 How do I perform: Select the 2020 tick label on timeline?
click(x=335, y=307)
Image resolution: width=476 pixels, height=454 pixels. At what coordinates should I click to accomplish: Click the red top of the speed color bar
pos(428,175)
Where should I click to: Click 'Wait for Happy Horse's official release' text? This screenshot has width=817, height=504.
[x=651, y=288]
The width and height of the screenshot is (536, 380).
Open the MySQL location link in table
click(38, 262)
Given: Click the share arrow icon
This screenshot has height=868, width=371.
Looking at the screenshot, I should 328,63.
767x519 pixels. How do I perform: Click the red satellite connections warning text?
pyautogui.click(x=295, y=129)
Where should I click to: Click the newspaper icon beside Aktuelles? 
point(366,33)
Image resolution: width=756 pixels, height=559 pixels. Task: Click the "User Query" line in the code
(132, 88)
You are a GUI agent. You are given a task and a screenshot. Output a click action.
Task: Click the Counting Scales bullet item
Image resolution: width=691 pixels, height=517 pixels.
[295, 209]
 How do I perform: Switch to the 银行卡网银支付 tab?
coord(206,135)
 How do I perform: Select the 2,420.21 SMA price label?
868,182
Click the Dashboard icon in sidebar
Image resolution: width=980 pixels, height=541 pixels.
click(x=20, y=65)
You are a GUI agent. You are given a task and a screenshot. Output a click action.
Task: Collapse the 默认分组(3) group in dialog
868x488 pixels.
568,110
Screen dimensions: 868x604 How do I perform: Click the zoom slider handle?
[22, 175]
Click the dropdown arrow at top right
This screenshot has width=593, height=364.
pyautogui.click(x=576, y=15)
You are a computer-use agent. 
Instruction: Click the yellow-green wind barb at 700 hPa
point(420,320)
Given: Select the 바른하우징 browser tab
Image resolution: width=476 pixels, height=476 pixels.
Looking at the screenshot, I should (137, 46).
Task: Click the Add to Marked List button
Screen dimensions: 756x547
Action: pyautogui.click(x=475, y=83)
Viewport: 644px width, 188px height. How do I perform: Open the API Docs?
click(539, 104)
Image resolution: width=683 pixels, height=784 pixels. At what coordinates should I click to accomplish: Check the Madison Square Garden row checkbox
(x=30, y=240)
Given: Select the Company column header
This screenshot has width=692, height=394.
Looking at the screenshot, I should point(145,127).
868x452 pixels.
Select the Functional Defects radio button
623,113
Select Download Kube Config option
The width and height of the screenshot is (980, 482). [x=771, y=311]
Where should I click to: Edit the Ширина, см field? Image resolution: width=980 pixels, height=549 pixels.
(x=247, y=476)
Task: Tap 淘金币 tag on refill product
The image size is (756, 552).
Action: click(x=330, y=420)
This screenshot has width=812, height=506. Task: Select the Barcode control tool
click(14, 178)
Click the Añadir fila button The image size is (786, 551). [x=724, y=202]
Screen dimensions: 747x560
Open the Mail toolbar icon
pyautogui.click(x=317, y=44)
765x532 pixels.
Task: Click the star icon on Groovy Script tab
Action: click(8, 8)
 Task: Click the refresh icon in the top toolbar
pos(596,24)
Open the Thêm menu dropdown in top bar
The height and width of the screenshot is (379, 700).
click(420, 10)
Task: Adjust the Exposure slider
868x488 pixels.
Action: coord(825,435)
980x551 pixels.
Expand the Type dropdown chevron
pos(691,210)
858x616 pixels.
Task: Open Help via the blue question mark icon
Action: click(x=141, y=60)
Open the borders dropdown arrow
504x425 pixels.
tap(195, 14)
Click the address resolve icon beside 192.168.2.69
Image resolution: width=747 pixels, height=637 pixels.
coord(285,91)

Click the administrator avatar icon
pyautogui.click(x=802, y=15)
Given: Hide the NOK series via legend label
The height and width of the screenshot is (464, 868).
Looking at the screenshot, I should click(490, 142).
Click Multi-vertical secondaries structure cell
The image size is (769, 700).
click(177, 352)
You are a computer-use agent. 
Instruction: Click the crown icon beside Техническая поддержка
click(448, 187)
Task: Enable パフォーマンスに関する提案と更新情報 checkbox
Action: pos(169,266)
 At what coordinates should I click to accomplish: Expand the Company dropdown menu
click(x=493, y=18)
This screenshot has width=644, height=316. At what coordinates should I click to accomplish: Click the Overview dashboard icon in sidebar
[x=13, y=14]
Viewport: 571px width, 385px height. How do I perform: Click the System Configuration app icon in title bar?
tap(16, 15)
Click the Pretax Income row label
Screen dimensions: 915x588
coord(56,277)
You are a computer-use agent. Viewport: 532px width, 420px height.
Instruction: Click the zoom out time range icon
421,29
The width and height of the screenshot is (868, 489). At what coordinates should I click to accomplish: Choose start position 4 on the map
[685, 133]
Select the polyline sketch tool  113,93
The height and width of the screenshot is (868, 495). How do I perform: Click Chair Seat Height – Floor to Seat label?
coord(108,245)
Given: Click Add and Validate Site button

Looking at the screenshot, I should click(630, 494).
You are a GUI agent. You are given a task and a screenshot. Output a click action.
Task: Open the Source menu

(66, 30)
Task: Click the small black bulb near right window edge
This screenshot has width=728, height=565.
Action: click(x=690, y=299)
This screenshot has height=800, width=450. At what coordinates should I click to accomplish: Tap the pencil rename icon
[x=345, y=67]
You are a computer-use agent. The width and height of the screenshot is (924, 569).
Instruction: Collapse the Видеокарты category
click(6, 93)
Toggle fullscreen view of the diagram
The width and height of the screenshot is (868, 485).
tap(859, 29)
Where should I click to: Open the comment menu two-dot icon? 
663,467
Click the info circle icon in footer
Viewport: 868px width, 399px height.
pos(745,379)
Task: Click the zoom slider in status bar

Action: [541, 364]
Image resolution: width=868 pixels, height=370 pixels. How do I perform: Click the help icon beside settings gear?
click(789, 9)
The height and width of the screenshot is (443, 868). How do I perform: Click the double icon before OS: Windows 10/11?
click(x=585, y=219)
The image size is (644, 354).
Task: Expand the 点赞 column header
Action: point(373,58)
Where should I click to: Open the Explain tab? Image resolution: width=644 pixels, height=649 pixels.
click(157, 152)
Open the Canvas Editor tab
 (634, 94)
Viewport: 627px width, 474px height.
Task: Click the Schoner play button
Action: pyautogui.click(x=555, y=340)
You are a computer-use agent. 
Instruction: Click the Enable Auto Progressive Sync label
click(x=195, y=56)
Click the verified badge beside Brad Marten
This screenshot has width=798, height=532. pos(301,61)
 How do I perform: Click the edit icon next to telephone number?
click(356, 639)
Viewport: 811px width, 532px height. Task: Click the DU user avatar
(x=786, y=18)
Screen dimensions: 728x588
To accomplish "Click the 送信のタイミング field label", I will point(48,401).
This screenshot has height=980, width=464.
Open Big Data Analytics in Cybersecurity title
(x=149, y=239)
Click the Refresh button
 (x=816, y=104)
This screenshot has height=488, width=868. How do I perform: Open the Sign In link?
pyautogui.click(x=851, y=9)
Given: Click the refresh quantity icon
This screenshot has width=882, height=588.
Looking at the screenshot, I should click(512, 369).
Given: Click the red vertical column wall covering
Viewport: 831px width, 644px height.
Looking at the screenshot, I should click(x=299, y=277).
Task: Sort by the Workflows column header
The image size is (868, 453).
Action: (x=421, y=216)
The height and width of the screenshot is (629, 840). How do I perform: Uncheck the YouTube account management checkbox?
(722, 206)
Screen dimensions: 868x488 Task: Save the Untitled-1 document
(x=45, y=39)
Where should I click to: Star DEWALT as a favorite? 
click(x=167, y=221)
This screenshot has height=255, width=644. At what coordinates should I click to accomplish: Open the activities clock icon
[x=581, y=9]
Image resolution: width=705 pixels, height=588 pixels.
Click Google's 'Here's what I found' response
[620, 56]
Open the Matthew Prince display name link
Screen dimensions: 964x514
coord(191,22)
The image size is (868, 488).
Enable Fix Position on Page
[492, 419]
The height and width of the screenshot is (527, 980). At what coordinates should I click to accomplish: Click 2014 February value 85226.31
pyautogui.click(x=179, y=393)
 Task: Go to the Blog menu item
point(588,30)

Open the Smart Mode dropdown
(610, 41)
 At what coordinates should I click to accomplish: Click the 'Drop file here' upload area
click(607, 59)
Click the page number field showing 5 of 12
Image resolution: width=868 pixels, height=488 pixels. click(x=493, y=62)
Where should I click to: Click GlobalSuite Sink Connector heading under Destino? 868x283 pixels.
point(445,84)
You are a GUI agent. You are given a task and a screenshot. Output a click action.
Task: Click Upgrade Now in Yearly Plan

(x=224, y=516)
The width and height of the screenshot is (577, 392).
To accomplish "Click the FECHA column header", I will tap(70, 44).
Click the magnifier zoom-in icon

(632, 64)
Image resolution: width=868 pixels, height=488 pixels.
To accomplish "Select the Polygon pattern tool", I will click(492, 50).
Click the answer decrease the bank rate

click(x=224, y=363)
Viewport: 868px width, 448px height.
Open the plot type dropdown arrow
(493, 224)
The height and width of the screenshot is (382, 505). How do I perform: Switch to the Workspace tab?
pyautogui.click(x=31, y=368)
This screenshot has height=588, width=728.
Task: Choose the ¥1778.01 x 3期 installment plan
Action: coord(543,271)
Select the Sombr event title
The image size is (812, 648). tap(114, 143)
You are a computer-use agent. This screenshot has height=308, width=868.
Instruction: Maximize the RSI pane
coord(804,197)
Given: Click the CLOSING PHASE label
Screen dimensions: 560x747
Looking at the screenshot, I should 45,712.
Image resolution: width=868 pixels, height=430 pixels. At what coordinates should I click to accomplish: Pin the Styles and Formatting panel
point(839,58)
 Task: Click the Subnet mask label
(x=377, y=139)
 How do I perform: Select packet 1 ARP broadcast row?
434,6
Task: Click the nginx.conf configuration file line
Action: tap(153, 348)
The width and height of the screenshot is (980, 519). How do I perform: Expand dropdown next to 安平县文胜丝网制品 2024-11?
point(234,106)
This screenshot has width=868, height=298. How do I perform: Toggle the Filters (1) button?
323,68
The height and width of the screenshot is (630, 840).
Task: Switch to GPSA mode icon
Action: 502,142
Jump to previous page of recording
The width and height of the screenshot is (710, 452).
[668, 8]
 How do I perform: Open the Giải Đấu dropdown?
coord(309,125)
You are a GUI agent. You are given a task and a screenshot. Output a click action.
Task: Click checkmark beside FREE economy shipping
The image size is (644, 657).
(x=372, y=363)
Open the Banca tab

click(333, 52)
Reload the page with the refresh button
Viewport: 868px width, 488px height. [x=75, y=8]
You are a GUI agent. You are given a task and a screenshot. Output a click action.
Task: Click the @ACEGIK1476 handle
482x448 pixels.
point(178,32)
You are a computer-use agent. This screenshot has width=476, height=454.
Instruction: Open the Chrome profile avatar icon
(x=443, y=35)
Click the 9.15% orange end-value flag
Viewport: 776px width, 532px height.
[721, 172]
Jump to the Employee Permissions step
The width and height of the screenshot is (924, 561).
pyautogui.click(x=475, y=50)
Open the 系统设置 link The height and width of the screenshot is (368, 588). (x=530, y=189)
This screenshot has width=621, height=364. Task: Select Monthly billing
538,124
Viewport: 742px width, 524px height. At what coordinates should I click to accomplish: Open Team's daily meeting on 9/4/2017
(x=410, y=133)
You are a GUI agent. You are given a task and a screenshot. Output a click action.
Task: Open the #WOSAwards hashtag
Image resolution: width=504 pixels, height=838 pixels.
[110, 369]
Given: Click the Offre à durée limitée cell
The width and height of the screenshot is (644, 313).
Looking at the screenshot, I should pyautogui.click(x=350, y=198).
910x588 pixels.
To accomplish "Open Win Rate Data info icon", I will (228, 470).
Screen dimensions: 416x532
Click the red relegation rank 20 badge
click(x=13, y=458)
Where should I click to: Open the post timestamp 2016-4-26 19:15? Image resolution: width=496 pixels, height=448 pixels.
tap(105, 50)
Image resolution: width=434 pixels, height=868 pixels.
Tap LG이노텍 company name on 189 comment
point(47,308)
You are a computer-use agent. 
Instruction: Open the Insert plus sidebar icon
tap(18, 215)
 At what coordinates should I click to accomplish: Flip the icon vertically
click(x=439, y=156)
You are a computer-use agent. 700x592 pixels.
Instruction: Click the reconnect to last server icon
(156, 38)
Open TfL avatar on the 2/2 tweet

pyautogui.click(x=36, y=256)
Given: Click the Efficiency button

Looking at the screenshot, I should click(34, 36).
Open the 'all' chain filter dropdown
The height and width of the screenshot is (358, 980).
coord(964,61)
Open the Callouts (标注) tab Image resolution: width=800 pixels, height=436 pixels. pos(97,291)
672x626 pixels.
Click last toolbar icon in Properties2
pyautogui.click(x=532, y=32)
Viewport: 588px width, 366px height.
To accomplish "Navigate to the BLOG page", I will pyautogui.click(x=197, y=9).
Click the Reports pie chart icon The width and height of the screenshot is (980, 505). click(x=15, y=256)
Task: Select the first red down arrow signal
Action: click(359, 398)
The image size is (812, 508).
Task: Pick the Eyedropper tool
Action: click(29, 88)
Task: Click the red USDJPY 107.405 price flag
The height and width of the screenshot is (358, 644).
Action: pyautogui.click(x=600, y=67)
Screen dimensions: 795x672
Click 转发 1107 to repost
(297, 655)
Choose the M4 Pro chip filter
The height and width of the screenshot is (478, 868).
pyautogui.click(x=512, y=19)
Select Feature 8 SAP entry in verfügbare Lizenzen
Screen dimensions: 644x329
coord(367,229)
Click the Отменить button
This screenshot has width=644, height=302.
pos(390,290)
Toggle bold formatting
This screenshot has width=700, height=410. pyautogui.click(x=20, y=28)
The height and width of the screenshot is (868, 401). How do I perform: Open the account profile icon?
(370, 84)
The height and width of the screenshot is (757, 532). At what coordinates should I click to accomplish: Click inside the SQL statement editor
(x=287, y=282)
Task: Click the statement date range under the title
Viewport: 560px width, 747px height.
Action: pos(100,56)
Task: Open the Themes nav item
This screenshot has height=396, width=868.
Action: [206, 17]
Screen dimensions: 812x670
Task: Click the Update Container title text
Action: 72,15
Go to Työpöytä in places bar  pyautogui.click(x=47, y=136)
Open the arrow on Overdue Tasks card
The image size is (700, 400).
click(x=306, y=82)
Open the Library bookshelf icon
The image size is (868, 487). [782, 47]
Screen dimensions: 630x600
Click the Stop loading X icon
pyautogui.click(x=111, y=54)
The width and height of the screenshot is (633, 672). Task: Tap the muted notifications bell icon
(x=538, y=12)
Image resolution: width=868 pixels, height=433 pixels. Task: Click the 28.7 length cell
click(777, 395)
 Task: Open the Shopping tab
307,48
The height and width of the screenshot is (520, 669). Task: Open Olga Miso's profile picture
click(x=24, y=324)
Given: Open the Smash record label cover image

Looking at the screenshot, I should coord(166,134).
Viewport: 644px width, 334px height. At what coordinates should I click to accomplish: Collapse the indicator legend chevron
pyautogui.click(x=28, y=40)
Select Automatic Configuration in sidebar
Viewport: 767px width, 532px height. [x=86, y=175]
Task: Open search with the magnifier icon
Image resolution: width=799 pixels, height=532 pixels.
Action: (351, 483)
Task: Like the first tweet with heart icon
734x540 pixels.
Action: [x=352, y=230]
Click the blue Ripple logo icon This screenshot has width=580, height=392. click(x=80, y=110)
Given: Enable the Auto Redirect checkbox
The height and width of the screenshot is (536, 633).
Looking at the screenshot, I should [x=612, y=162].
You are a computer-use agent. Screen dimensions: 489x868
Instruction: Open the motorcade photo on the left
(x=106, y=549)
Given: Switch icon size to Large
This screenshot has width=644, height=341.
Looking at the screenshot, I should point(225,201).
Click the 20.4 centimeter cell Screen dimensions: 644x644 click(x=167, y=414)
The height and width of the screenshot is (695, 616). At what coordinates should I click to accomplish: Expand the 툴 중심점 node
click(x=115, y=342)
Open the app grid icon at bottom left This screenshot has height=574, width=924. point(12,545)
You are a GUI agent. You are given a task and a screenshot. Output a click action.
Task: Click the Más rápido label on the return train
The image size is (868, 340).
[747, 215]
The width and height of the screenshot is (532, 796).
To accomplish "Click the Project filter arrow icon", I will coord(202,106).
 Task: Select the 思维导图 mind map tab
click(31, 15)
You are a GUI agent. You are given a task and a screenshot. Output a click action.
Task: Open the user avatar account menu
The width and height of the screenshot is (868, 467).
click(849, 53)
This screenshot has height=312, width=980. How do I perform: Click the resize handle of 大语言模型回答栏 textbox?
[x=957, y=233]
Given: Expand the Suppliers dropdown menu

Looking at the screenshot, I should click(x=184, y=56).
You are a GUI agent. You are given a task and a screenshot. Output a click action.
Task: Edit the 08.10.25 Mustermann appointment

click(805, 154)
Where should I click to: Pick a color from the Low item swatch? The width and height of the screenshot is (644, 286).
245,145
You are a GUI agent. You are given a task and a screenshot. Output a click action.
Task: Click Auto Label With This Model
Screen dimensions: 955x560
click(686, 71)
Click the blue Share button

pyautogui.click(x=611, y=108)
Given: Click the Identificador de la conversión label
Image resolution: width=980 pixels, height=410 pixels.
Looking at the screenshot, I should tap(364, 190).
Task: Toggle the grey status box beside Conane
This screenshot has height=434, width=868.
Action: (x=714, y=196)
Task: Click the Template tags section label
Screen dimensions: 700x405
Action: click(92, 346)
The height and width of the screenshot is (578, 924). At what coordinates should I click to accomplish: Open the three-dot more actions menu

____

With "computer" as the search string, filter the records and return each line that has it.

You are a computer-use agent. 
You are a computer-use agent. 
You are a computer-use agent. Viewport: 532px width, 420px height.
You are a computer-use agent. The width and height of the screenshot is (924, 569).
You are a computer-use agent. 
You are a computer-use agent. This screenshot has height=308, width=868.
You are a computer-use agent. This screenshot has width=476, height=454.
You are a computer-use agent. 
You are a computer-use agent. 700x592 pixels.
You are a computer-use agent. Screen dimensions: 489x868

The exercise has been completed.